Olympia Legend: Ronnie Coleman

Ronnie Coleman's 6 favorite mass-building exercises.


Let's get right to the guts of the matter. I could run through my list of favorite workouts, principles, techniques and combinations of exercises, but it all comes down to one basic old-fashioned “best” exercise for each bodypart, without which you cannot reach your maximum mass potential. That exercise is not the only one in the workout, but it’s the foundation movement. It works more of the muscle harder, heavier and more thoroughly than any other. Not every workout has to start with one of these favorites, but your training program should be designed around them.

My favorites will come as no great surprise. You’ve probably been doing them all along. I just want to emphasize their importance and persuade you to give them even more prominence in your workouts by reiterating why they are the best and how to get the best out of them.


WHY: No other exercise synergizes the entire complex of chest muscles as efficiently as barbell bench presses. This movement is so compound (requiring the coordination of pectoral muscles with all ancillaries and tie-ins to shoulders, traps, arms and midsection) that every chest muscle is developed proportionately.

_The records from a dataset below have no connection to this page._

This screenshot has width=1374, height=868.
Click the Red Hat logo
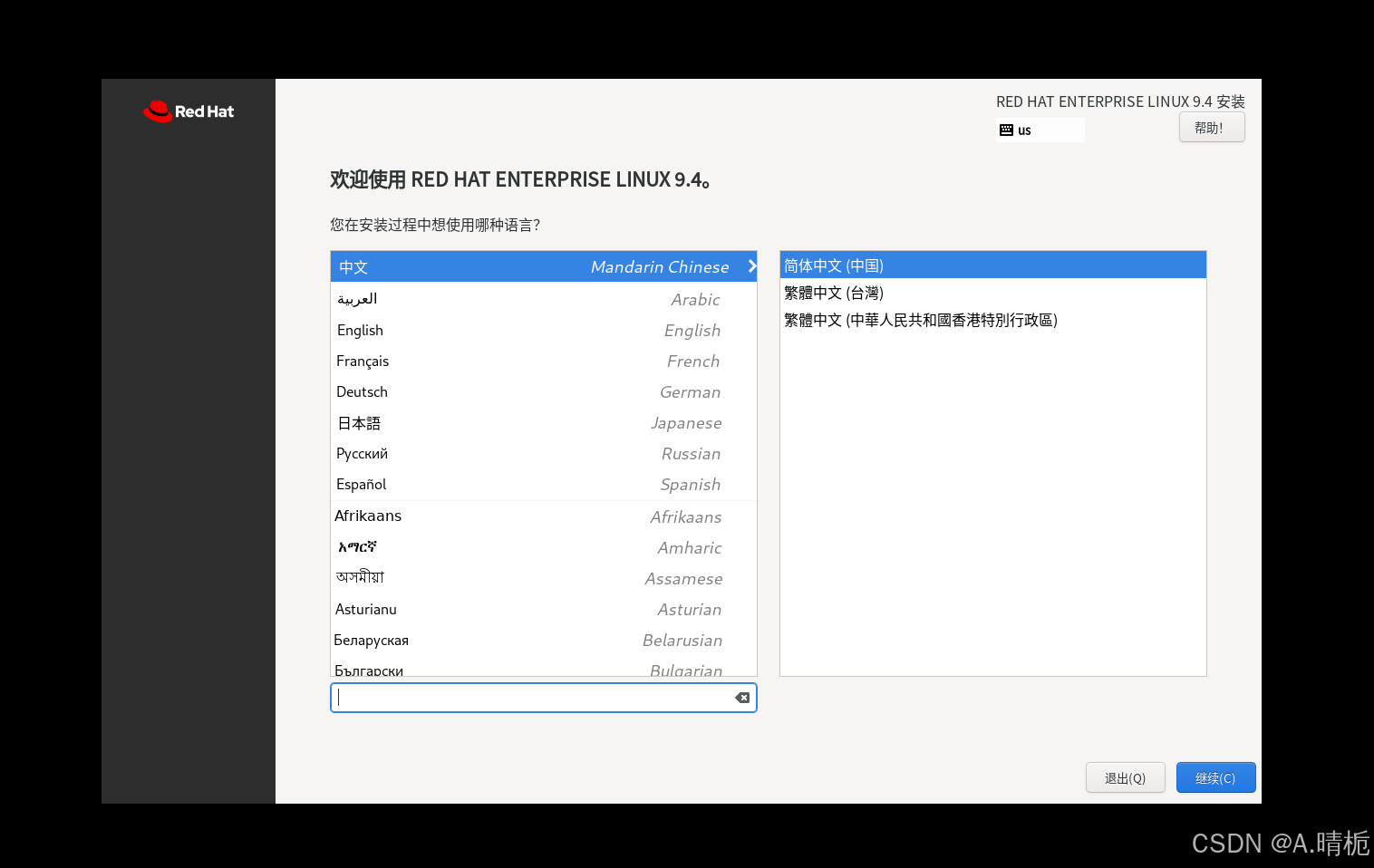point(188,111)
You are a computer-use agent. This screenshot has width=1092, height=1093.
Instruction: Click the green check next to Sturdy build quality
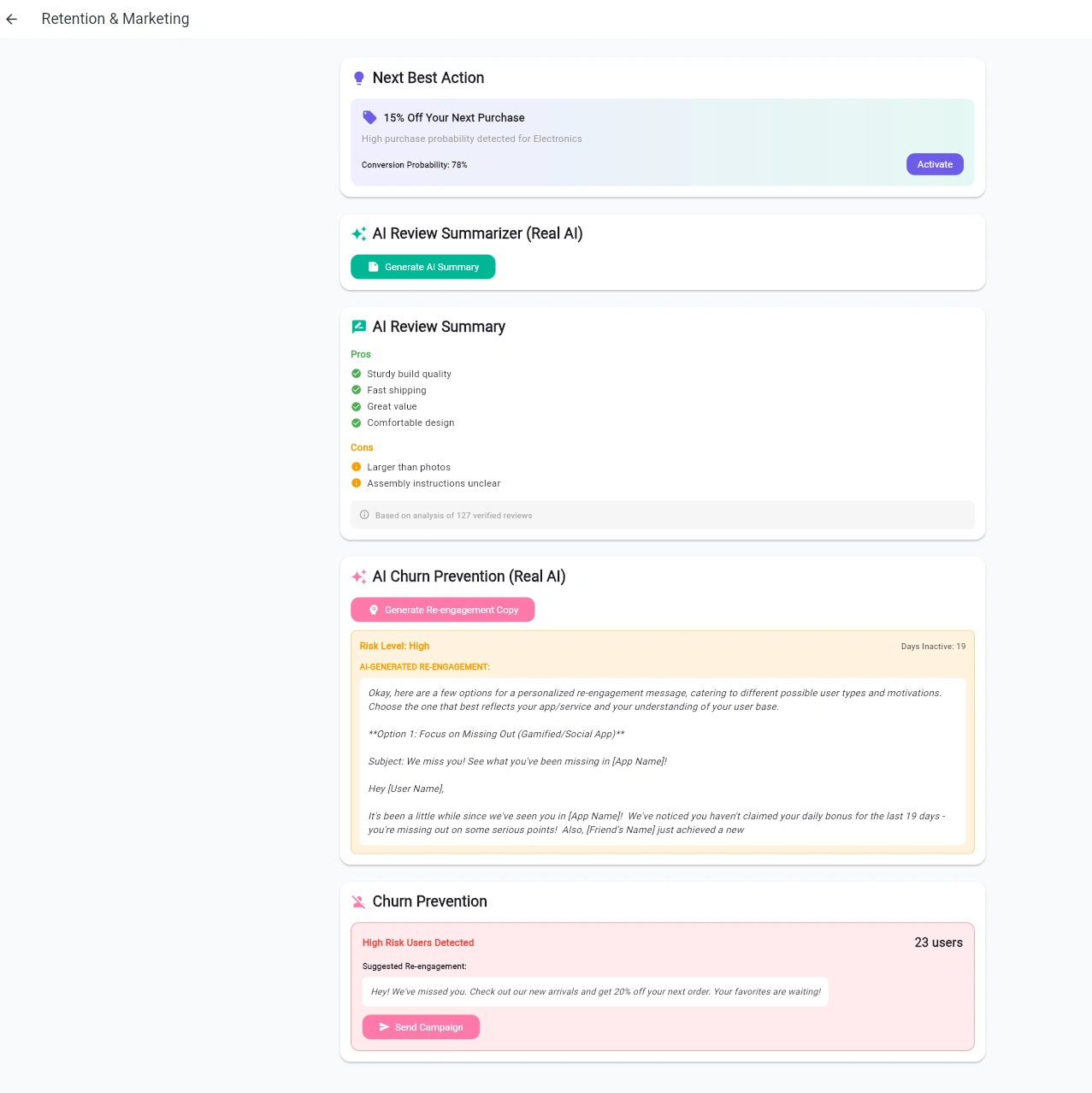pyautogui.click(x=357, y=374)
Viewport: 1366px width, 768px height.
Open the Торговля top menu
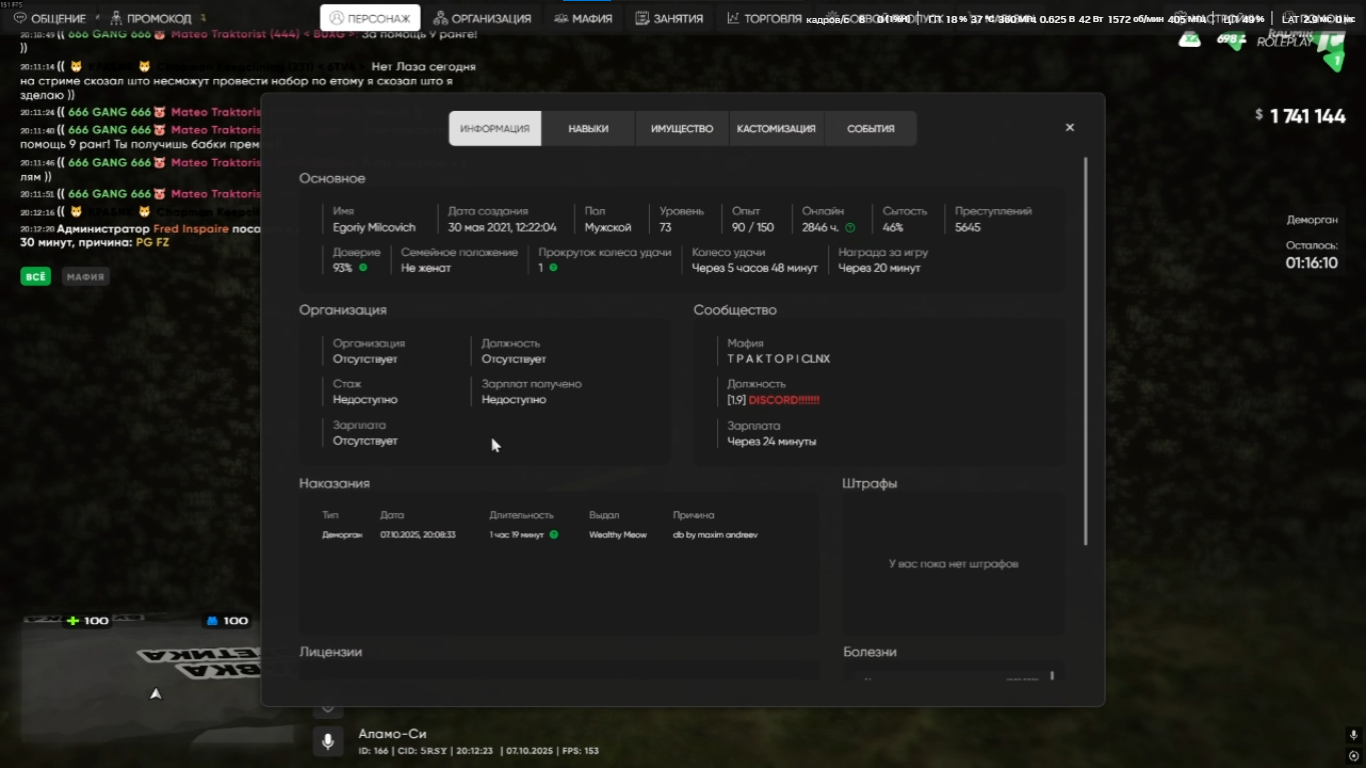(x=764, y=18)
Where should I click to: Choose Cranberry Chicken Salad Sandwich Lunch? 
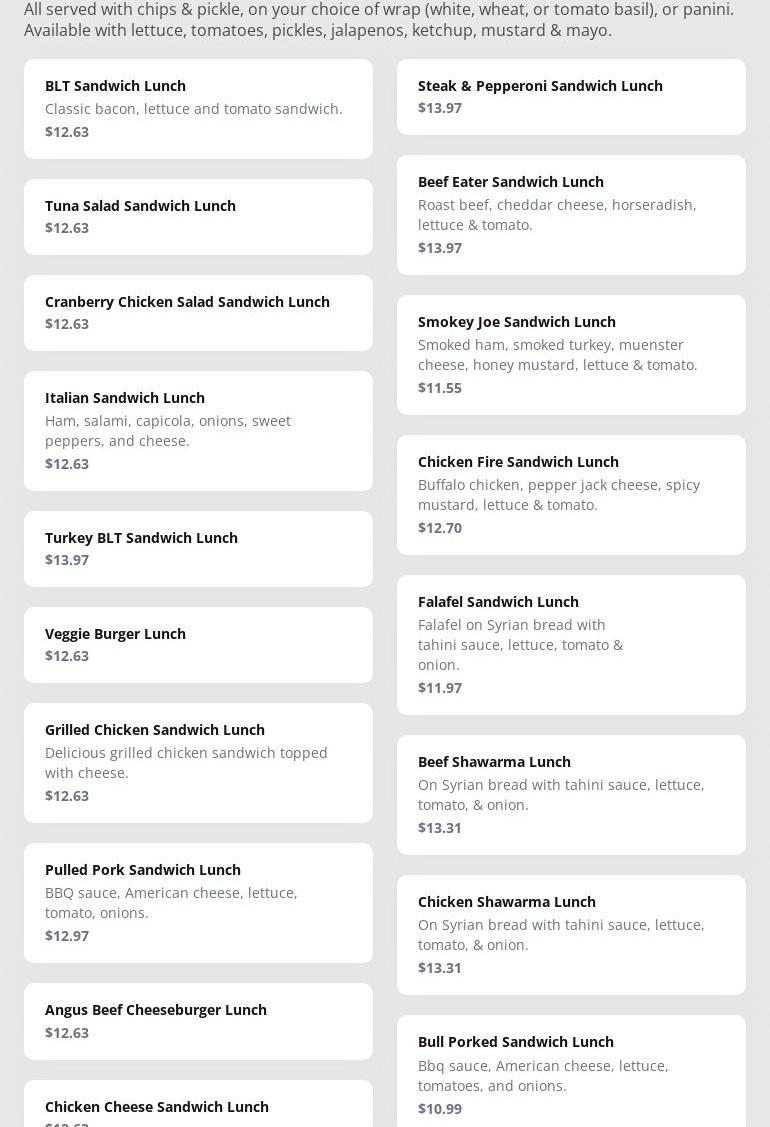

Bench presses facilitate the only position from which maximum compound power can be applied, which produces maximum overall mass. The horizontal position also allows the chest muscles to move through their greatest range of power.

HOW: Your mind plays a big part in getting the most for your chest from bench presses. “Think” the contractions into your pecs. As the bar is lowered, resist with your pectoral muscles. Press by contracting your pecs. I use a fairly wide grip, beyond shoulder width, to accentuate the spread of my pec muscles.

Unfortunately, today’s popular style of benching is the opposite of the correct style for chest development, in that the bar is lowered not across the chest, but to the bottom of the rib cage. The body is crunching inward, rather than expanding upward to meet the bar. This is done for leverage, but it removes the chest from the exercise.

Precisely the opposite motion should occur. The chest should rise to meet the bar, as your scapulae contract together under your back, forcing your chest muscles through their greatest range of motion.

Always pyramidyour sets gradually. I get in a couple of warm-up sets, then pyramid up through five sets, starting with 12 reps and finishing with eight.


  • WARM-UP SETS | SETS: 2-3 | REPS: 20-25
  • BENCH PRESSES | SETS: 5* | REPS: 12-8

*Note: Pyramid up through weights while decreasing reps.